Ни о чем этом Катя не упоминала. Только общие вопросы освещала – что будет да что вообще от России-то останется.

Улавливал подполковник полутона, не переспрашивал. Учтет. Сам учтет, семью вытащит, друзьям подскажет. Не историю вы, товарищ сержант, меняете, лишь судьбы людей. Отдельных симпатичных людей. Судя по резким коррекциям в текущий момент, вектор выпрямится не ранее середины 30-х. Неизвестно, случится ли в здешней «кальке» сталинский террор. Вполне возможно, репрессии будут помягче. Здесь после смерти Владимира Ильича все весьма круто перепуталось. Впрочем, не сержантское дело прогнозы прогнозировать. Вот та самая, Отечественная, неизбежна. Уж как ни просчитывали – и с вариантом последовательного и многолетнего воздействия на ключевые события, и с вариантом уничтожения всей нацистской верхушки оптом, и с созданием корявого Общеевропейского договора, – лишь сроки войны сдвигались. Мировой нарыв каплями, пусть даже литрами, зеленки не предотвратишь. Серьезные люди раньше прогнозами занимались, и отнюдь не два с половиной «Пентиума», стоящие на вооружении в Отделе «К», те вероятности просчитывали.

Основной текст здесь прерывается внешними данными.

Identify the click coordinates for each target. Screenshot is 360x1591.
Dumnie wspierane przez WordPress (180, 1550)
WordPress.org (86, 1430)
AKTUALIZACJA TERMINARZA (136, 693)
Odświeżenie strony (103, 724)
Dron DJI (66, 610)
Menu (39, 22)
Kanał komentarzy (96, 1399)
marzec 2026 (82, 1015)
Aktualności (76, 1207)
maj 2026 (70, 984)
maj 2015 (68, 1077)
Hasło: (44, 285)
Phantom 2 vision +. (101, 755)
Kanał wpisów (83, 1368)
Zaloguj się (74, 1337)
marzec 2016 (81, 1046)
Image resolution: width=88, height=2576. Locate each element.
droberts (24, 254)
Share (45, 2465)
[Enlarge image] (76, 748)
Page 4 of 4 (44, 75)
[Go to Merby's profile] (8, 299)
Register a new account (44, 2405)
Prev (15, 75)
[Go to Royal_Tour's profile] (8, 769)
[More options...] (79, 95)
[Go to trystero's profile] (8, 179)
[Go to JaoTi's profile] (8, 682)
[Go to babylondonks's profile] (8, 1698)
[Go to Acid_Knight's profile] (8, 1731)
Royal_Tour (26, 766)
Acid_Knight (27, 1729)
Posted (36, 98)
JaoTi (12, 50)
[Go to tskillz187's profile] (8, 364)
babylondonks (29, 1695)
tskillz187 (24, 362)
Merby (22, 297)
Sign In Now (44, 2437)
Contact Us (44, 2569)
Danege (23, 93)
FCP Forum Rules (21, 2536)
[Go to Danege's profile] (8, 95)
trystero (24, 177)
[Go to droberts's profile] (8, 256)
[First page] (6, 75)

А вы, Екатерина Георгиевна, ведь не человек. Человек живет своей жизнью. А вы раз за разом в чужую заглядываете. Гостья. Туристка. И то, что башку вам могут оторвать точно так же, как и любому здешнему обывателю, ничуть вас не оправдывает. Рискуете небескорыстно, да еще оправдываетесь тем, что людям помогаете. Это расстреляв-то лишний цинк патронов?

Глаза у подполковника прикрыты. Веки свинцовые от бессонницы:

– Катя, за что нам все это? Почему судьба у страны такая?

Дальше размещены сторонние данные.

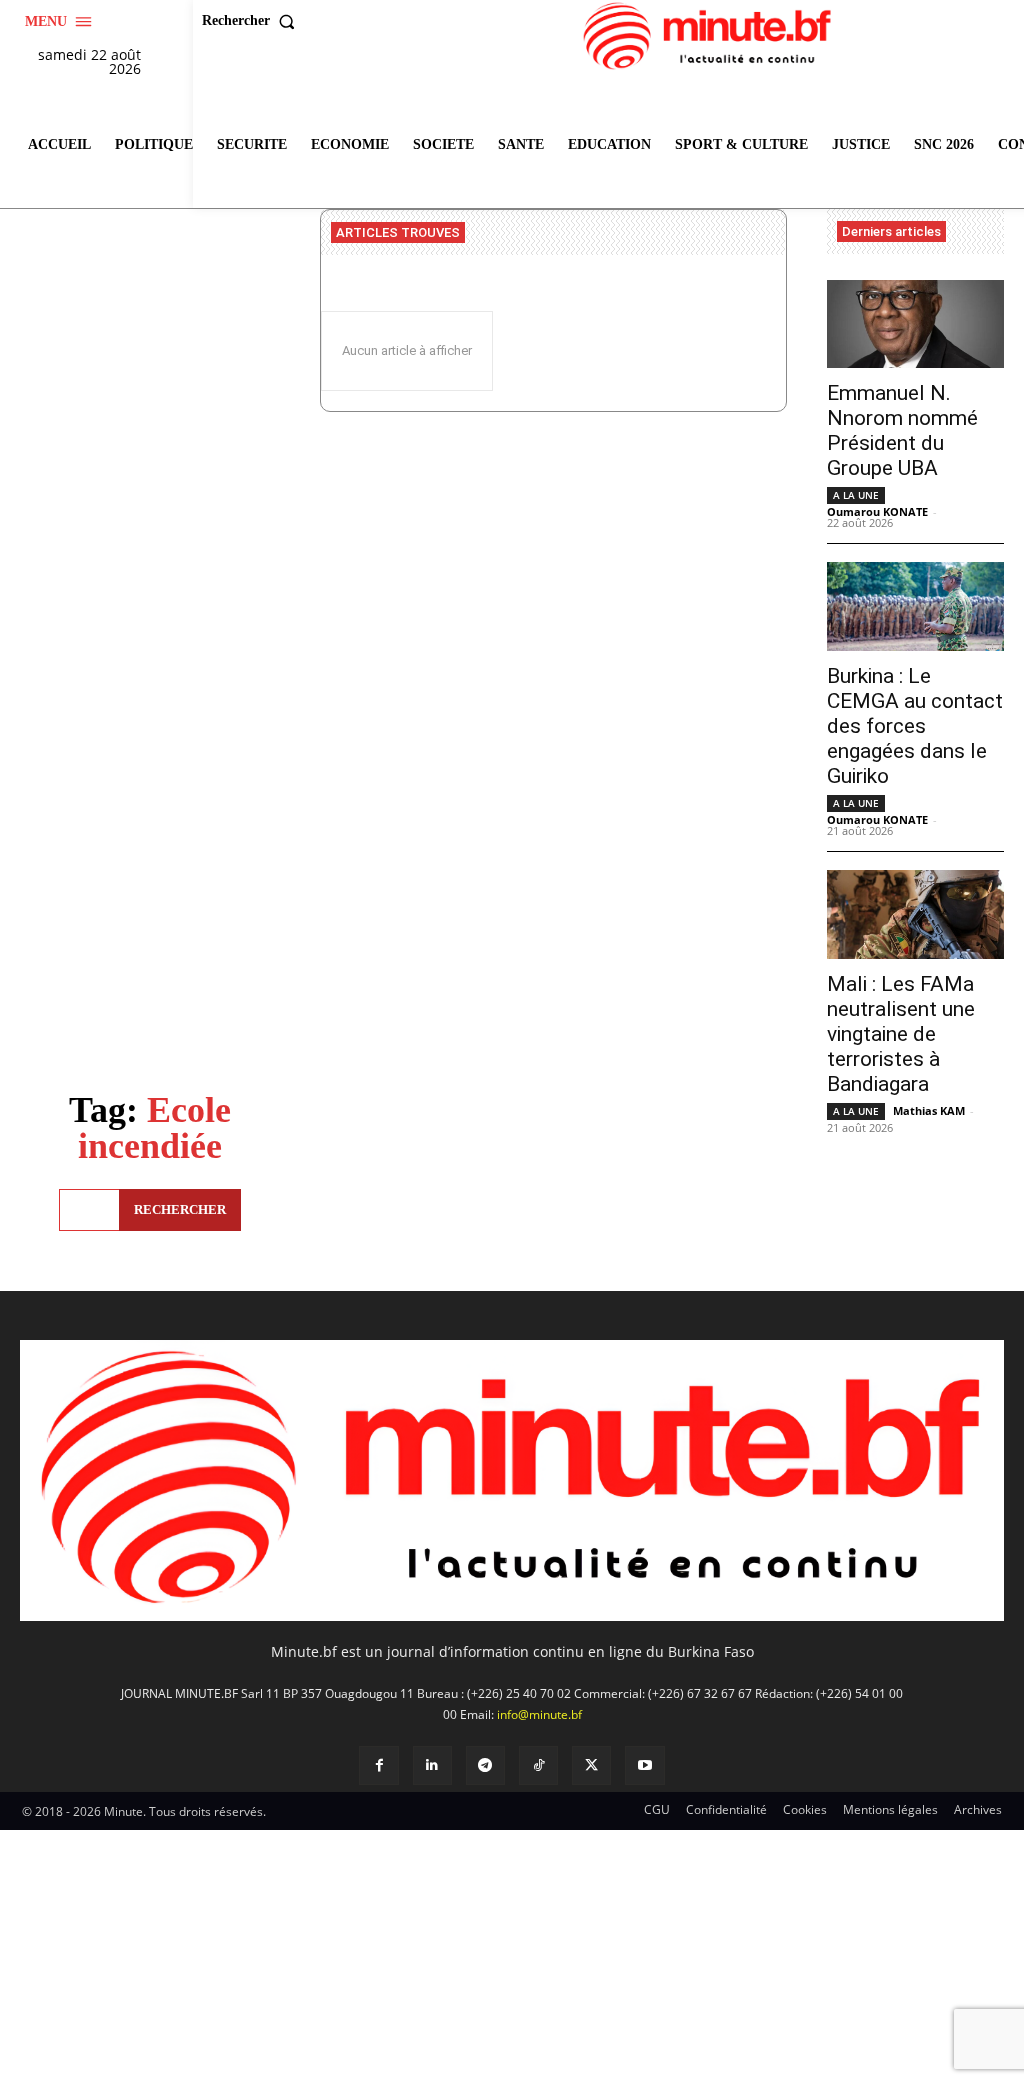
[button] (253, 21)
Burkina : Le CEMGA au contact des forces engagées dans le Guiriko (915, 726)
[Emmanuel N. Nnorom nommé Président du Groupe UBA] (915, 324)
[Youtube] (644, 1765)
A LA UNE (856, 495)
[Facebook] (378, 1765)
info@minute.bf (539, 1714)
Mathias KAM (929, 1110)
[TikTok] (538, 1765)
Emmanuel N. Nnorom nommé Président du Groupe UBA (902, 430)
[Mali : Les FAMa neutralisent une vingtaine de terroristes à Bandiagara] (915, 914)
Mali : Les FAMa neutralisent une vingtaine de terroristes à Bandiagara (901, 1034)
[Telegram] (485, 1765)
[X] (591, 1765)
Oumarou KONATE (877, 511)
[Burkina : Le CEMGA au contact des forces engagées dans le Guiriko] (915, 606)
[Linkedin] (432, 1765)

– Бросьте, Алексей Осипович. Нормальная судьба, российская. Дерьма и крови по полной хапнем, но и для гордости места хватит. Выживем.

Загорелись тусклые лампочки на потолке. Конец фильмы. Разведгруппа головами завертела – Витка ошеломленная, Прот снисходительно усмехается. Отошел пророк. И то правда: из всех искусств для нас важнейшее – кино, вино и домино, как говорят, настойчиво заверял безвременно усопший вождь.